Louis Vuitton Resort 2016
Ghesquière has fun in Hollywood
Seeing the Resort 2016 collection from Louis Vuitton for the first time, one characteristic immediately struck me: contrast. Not through color, as contrast is typically associated with, but through texture. A little background on the collection first — Nicolas Ghesquière was inspired by the architecturally striking Bob Hope Estate, stating he loved “the idea of sweet and hard at the same time.” Sweet and hard, an idea seen in every piece of his collection, was applied frequently to maxi skirts, constructed loosely fitting with a fluid sweeping movement, and tops fashioned entirely out of leather, or leather straps and accents to give them a structured, rigid look — contrast.
What We Like
The ensemble shown, while reminiscent of Coachella, fully embodies the idea of “sweet and hard.” A leather top adorned with tassels at the hem perfectly blends with the “sweet” movement of the white skirt.
In this look Ghesquière exhibits Louis Vuitton’s leather-working prowess in a masterfully constructed jacket paired with a fluid black pant.
Dior Resort 2016
Raf Simons bathes in the French Sun
Dior’s 2016 resort collection was shown at Palais Bulles (Palace of Bubbles), which even today is a sterling example of futuristic, playful design. The clothing reflects Palais Bulles’s nature, yet harkens to the essence of Dior. The ideals of the “New Look Collection” are certainly on display here, with many pieces sporting a nipped-in waist, and the return of the classic Bar jacket was yet another ode to antiquity. Yet, the variety of material choices for the collection, from sharp leather dresses to tweed coats, makes this collection something to be expected on Raf Simons.
What we Like
Besides skirt length, a piece like this could be in a Dior collection from the 1950’s, to today. Nipped waist, simple frills, timeless.
This knitted dress calls to the sands of Southern France, which was an inspiration for the collection
The fully knitted look speaks to the level of precision of the collection, yet stands out for the lack of excess elements.
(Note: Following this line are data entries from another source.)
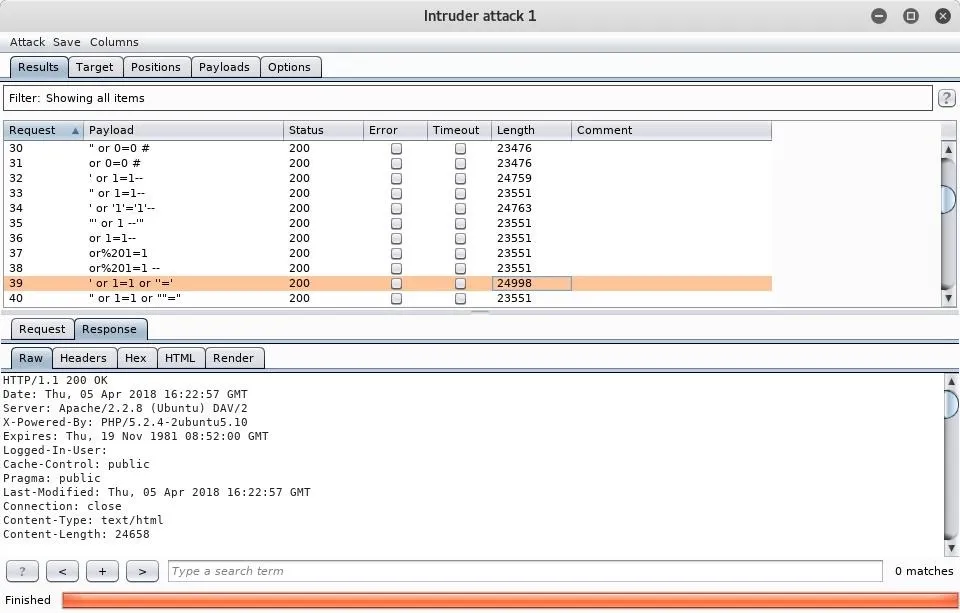Toggle Error checkbox for request 39
This screenshot has height=613, width=960.
[396, 283]
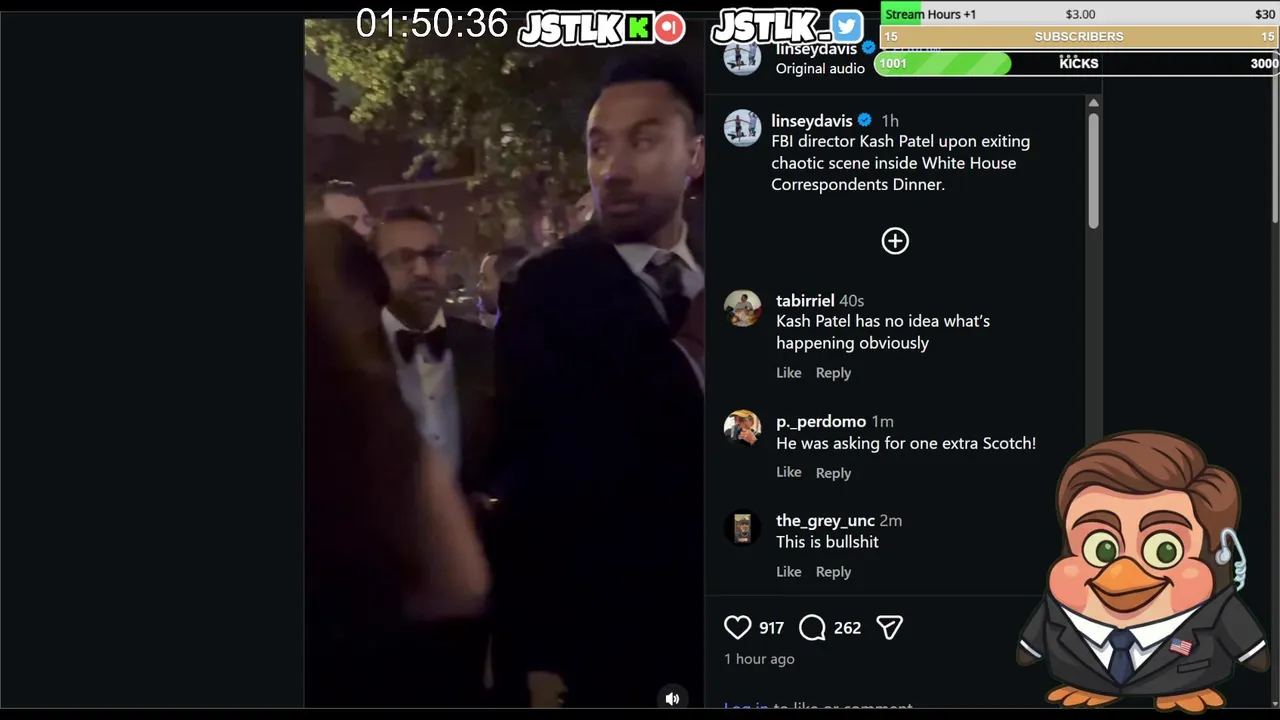Open tabirriel's profile picture
The width and height of the screenshot is (1280, 720).
pyautogui.click(x=742, y=309)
In a comparison of two of anything, there a clamoring for better. A winner. A definitve to take away. Both of us preferred Dior, yet, both collections were strong showing, highlighting both the elements that make each house iconic and the designers that currently steers each house’s creative whim. Thus, to say Dior was a winner would be an injustice, for it would degrade from the overall beauty of both collections.